Postur Pertanggungjawaban APBN 2025, Sejumlah Target Tak Tercapai

Mis Fransiska Dewi
03 July 2026 12:54

Purbaya: Realisasi APBN positif (Diolah)
Purbaya: Realisasi APBN positif (Diolah)

Bloomberg Technoz, Jakarta - Menteri Keuangan Purbaya Yudhi Sadewa resmi menyampaikan Rancangan Undang-undang (RUU) Pertanggungjawaban Pelaksanaan APBN 2025 kepada parlemen dalam rapat paripurna DPR ke-23 masa persidangan V tahun sidang 2025–2026 pada Kamis (2/7/2026). 

Meski berhasil meraih opini Wajar Tanpa Pengecualian (WTP) dari Badan Pemeriksa Keuangan (BPK), realisasi postur APBN 2025 menunjukkan sejumlah target pendapatan negara tidak tercapai, serta terdapat pembengkakan pada pos defisit. 

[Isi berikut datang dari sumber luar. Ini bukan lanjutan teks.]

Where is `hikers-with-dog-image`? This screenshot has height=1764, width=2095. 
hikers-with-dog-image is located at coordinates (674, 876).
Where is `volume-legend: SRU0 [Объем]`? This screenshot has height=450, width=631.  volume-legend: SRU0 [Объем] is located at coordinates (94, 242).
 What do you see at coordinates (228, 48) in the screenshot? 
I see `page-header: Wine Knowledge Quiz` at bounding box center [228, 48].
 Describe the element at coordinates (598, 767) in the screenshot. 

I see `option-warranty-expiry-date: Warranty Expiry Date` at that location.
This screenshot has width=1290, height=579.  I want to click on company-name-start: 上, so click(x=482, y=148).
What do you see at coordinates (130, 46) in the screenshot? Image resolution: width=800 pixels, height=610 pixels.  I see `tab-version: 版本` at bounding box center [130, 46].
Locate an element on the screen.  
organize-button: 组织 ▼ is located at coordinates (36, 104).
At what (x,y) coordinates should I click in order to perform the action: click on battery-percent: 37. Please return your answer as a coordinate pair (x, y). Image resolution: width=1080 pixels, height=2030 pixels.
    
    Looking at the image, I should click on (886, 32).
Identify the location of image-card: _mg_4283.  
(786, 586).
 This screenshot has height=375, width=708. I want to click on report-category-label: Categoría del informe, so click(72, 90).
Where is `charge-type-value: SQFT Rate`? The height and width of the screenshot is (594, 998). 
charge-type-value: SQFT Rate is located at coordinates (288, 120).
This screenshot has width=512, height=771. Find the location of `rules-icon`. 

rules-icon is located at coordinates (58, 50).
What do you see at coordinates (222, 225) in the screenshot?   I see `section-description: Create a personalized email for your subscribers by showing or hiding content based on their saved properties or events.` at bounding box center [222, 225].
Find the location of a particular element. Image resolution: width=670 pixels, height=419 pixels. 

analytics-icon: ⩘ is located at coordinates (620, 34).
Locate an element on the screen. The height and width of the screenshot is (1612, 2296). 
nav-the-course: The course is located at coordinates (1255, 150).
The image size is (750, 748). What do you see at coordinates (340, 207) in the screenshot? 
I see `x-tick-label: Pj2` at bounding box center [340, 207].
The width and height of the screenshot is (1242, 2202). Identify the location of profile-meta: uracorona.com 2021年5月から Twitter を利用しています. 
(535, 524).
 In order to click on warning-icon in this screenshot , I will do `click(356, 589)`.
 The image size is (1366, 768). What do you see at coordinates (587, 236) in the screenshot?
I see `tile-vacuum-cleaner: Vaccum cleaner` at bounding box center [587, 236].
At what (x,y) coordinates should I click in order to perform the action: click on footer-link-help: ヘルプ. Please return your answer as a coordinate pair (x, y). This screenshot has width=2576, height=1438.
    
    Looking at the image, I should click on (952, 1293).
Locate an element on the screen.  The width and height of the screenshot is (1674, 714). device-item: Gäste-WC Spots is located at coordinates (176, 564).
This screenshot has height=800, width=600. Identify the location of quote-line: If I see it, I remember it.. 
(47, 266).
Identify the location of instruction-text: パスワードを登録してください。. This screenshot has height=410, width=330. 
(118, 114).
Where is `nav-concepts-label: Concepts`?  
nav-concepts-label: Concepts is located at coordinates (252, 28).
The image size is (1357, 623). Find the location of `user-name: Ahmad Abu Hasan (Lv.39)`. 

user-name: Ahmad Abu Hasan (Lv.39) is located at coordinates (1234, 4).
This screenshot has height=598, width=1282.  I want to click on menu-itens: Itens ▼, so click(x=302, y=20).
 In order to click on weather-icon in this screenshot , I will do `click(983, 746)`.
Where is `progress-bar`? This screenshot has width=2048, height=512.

"2025 merupakan tahun yang penuh dengan berbagai tantangan, fragmentasi perdagangan dan eskalasi tensi geopolitik tidak hanya mengganggu logistik tetapi juga mengubah paradigma kerja sama ekonomi multilateral secara fundamental," kata Purbaya dalam rapat paripurna DPR. 


Purbaya memaparkan realisasi pendapatan negara dan hibah hanya menyentuh Rp2.765,13 triliun atau 92,01% dari target yang dipatok dalam APBN 2025 (Perpres No. 201/2024) sebesar Rp3.005,12 triliun. 

Hal ini utamanya disumbang oleh penerimaan perpajakan yang hanya terealisasi Rp2.218,17 triliun atau 89,05% dari target. Purbaya beralasan, upaya optimalisasi pendapatan negara sangat menantang akibat faktor eksternal dan internal.